Thursday, May 01, 2008

The Swindle

The Swindle (Claude Chabrol, 1997) [7]
The plot is fairly straight-forward in terms of the standard grifter/crime picture but Chabrol handles his basic material with a nuanced style that make of the film than it really is. Isabelle Huppert and Michel Serrault play small-time grifters that con businessmen and take just enough for them to think nothings missing. As the two set up for another con, Betty (Huppert) has plans of her own. She has methodically ingratiated herself into a seemingly innocuous money-runner who's transporting 5 million Swiss francs to the Caribbean. Suffice to say, the two get way in over their head, or at least it appears. What works simply beyond the standard caper premise is that Chabrol frames the film with enough twists and questions so that the viewer is never sure who is swindling who. It seems like Maurice, the runner, was planning to scam some of the money to begin with, with Betty and Victor (Serrault) ready to scam him. The problem is nothing is ever certain and Chabrol is smart enough in handling the key scenes never to give too much away. The final scenes in the Caribbean with the somehow humanistic crime boss let the viewer know as much as the characters on the screen know. If this had been a Hollywood picture, everything would have been explained in such nauseating detail that it would be boring and unoriginal. That, and the crime boss (played here by Jean-Francois Balmer) would have been a sadistic, over the top caricature instead a an actual human. Only at the end do we find out what really happened to the money, and it comes as almost an inconsequential element. Chabrol works with his characters in such a way that the relationship between Betty and Victor is much more interesting and honest than any elements of the crime or the money. Once again, in a mainstream American picture, any form of character development would have been sacrificed with unnecessary plot twists. I've always felt that Chabrol has a deft touch with handling complex human relationships and The Swindle shows that there can always be a little more to grifters than the crimes they commit.
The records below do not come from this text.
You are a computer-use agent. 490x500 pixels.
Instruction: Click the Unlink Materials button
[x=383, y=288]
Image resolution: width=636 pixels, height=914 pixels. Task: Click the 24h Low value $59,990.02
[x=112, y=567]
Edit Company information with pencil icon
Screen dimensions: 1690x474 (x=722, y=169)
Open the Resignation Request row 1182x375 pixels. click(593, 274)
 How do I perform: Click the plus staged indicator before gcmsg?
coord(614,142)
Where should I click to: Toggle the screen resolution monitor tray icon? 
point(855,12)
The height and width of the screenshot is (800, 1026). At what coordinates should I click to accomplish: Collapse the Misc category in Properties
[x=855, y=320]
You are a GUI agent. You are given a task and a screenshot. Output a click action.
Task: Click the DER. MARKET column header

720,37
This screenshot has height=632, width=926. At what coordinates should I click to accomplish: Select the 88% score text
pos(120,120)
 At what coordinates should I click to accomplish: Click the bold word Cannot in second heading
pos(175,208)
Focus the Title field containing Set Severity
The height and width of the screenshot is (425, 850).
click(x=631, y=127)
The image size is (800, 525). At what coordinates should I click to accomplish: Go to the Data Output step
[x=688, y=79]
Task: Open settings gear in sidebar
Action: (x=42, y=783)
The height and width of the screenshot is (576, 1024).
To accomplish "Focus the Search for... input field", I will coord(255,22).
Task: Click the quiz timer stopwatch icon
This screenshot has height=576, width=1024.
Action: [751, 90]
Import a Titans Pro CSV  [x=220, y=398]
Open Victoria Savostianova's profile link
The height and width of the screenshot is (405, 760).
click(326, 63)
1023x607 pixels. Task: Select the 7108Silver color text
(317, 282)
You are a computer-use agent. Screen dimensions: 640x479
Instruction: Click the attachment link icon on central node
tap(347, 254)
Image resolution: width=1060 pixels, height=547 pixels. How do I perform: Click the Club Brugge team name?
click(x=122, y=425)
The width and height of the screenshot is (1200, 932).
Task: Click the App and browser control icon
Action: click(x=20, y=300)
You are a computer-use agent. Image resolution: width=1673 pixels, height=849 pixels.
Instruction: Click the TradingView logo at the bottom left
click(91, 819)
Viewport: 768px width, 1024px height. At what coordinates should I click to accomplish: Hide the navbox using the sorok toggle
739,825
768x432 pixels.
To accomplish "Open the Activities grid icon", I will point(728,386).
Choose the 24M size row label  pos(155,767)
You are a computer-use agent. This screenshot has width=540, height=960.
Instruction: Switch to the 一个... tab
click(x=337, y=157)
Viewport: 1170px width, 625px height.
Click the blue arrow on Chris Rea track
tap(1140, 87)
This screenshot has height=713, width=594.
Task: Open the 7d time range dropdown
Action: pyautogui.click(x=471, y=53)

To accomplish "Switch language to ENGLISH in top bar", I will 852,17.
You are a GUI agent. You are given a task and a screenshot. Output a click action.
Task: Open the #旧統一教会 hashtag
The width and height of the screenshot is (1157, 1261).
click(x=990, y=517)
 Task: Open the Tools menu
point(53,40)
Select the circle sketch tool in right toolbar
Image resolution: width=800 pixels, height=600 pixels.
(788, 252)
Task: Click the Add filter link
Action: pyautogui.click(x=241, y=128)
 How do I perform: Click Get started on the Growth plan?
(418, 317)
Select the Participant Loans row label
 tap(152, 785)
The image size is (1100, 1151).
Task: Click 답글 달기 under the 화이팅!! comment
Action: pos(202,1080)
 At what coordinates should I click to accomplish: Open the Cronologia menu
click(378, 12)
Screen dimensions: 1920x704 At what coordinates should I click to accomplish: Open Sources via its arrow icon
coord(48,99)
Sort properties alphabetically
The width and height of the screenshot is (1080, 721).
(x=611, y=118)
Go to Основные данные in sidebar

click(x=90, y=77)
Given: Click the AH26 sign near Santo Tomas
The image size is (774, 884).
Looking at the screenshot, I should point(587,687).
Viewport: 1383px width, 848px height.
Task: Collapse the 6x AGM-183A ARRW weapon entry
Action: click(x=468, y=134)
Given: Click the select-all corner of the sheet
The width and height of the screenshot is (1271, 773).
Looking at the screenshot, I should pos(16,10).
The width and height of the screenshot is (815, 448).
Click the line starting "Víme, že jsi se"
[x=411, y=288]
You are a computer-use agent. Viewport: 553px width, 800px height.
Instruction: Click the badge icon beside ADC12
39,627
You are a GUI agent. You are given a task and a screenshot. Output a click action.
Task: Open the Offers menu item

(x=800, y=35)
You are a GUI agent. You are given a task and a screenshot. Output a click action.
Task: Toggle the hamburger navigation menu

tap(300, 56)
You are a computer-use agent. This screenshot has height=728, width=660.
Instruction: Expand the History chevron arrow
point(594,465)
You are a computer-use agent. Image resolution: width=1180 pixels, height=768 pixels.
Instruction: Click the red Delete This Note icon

Special note: This marks my last post from/in Binghamton. I am finally flying out and re-settling in Portland, Oregon. This site will be on a short hiatus while I get situated. I'm hoping that aside from more relevant reviews in regard to time, there will also be opportunities to view some experimental work, which I have not been able to see on a regular basis for a while. No matter what I've said of it, Binghamton has some charm, but the opportunity to experience more in terms of the arts is too strong a pull.